Intravesical BCG therapy was determined after surgery, and a symptomatic questionnaire, urine analysis, and urine culture were performed. The treatment is stopped for one week if a patient complains of symptoms of fever or severe irritation. The discontinuation of this study was 30%. Bacteriuria was predicted based on the subjective symptoms, patient body temperature, pyuria, and urine nitrite. Physicians should use discretion in the management of symptoms during BCG therapy and the prophylactic use of antibiotics.

The accuracy of the Sysmex UF-1000i in counting bacteria in the urine was evaluated to determine if it could be used to predict a positive culture. Samples were excluded if urine analysis and urine culture were not performed within 24 hours of each other.
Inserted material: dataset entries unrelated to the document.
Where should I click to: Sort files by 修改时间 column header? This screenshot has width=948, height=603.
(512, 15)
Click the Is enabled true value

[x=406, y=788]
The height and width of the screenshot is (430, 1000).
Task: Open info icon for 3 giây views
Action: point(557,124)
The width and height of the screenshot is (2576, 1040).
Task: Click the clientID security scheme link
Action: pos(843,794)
The midstream urine specimens were collected in sterile containers for urine analyses and cultures. The urine specimens were placed in 10-ml urine sediment centrifuge tubes and sent for chemical analysis and a laser flow cytometry (Sysmex UF-1000i) examination in the laboratory. The Sysmex UF-1000i analysis was performed within 30 minutes of collection.

3. Sysmex UF-1000i

In the authors’ hospital, the standard urinalysis is performed by the Sysmex UF-1000i and one chemistry analyzer. The results of sediment analysis are presented as the number per ml and number per high power field (HPF).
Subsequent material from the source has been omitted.